Wednesday, July 22, 2009

What are good prequisite textbooks for someone interested in machine learning?

As mentioned in the last post, machine learning requires a good amount of background knowledge just to make sense of the topic. The core subject areas are:
  • calculus
  • linear algebra
  • combinatorics / discrete math
  • probability
  • statistics
  • information theory
  • real analysis
  • optimization theory

The following is a list of basic, introductory textbooks for each of these subjects :
  • A First Course in Probability by Sheldon Ross. Additionally helpful is William Feller's An Introduction to Probability Theory and Its Applications, Vol. 1.
  • For real analysis, Marsden and Hoffman's Elementary Classical Analysis is pretty standard. It's not a great book though. I find it annoying that the proofs are left for the ends of the chapters.
These books are very basic, at the undergraduate level for the most part. However, if, like me, you weren't a math or engineering major, you will probably find them useful for quickly filling in the gaping holes in your education. Later I'll post some introductory books at the graduate level.

Friday, July 3, 2009

What books should I read if I want to learn about machine learning?

I see this question posted on the web not infrequently and I wanted to throw in my two cents. The real answer is that it greatly depends on your background and your interests. Machine learning is vastly interdisciplinary, and the disciplines it builds on require individual study before learning about machine learning really becomes fruitful.

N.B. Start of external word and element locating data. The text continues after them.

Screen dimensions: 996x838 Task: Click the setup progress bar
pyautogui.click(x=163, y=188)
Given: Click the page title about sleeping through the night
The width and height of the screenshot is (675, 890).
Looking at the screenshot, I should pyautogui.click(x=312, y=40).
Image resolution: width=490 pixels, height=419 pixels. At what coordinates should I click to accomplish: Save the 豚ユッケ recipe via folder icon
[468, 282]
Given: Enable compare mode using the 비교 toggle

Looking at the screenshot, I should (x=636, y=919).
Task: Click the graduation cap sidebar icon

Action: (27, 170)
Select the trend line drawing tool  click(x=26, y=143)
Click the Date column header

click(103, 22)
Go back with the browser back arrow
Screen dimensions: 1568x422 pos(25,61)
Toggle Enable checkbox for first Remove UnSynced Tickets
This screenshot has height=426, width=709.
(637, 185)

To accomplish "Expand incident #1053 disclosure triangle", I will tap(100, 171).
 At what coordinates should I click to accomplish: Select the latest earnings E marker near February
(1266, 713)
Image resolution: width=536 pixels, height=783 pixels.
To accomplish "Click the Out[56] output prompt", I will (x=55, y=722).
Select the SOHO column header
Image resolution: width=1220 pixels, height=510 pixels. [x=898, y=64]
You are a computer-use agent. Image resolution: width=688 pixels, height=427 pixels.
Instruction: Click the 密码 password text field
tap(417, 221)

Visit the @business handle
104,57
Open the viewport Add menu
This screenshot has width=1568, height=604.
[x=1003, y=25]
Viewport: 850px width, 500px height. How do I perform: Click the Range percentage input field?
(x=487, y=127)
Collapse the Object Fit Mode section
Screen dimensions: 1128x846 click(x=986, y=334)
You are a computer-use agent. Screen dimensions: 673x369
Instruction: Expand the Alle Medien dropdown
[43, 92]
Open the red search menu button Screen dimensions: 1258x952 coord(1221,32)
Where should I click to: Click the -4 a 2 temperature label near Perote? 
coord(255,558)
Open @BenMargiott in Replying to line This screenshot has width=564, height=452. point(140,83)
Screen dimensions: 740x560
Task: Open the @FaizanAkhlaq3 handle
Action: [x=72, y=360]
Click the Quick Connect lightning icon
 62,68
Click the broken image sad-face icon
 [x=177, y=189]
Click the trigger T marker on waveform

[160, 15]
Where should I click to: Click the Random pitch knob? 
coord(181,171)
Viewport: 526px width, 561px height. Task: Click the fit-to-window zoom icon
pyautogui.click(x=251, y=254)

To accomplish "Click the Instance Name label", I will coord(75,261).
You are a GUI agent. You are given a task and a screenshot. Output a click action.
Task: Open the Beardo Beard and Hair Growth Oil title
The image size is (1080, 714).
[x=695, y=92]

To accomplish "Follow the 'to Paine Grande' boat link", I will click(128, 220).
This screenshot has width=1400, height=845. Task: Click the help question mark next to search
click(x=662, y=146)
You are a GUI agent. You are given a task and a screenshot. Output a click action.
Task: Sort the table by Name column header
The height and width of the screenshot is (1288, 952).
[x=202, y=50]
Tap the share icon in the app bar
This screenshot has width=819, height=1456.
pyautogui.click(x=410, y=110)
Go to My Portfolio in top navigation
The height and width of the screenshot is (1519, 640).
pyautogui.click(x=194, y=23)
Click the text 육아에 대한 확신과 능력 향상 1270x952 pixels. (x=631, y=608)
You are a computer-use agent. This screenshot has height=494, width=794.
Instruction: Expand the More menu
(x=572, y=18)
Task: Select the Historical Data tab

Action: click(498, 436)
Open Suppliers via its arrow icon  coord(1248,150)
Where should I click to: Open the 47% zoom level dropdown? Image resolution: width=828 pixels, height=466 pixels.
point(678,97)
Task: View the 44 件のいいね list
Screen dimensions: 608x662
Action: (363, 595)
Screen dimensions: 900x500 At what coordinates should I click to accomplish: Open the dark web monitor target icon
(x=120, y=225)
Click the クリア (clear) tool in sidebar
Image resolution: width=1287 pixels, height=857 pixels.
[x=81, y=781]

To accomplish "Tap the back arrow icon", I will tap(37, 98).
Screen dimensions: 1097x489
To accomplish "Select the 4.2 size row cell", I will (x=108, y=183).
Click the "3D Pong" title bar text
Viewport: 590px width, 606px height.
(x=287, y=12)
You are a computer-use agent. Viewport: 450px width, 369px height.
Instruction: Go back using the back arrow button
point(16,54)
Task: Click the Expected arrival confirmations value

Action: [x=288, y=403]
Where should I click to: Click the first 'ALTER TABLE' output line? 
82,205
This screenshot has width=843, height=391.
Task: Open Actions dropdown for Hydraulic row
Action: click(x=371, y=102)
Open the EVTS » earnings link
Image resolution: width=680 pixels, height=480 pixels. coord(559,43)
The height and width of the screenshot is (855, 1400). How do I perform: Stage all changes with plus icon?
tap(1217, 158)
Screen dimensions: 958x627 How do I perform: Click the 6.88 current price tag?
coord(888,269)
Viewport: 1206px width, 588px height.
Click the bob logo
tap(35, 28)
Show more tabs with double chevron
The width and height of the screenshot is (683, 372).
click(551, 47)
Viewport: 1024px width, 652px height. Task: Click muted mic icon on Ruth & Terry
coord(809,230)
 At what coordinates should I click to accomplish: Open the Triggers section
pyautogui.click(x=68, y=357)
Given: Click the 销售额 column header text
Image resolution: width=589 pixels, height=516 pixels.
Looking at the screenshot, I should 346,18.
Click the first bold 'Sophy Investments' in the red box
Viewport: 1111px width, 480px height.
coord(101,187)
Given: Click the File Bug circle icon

Aside from computer science, the prerequisite subjects for machine learning are, at the very least, real analysis, probability, statistics, information theory and optimization theory --- Quite a list!

I was doing computer science at the undergraduate level when I became interested in machine learning. Having taken courses in basic algorithm design, theory of computation, programming languages, and AI, I thought I had the necessary background to start doing some machine learning. After all, it's still computer science, right? Wrong --- in fact totally wrong. The thing about machine learning as opposed to many other areas of computer science is that it's continuous rather than discrete math, or a lot of it is at least. So if you have a math, physics, engineering or statistics background, you are in much better shape to start reading literature on machine learning than if you are versed in fundamental CS. Of course, CS is useful, too, but it's less necessary in getting started. In fact, many of the best people in machine learning did not come from the computer science.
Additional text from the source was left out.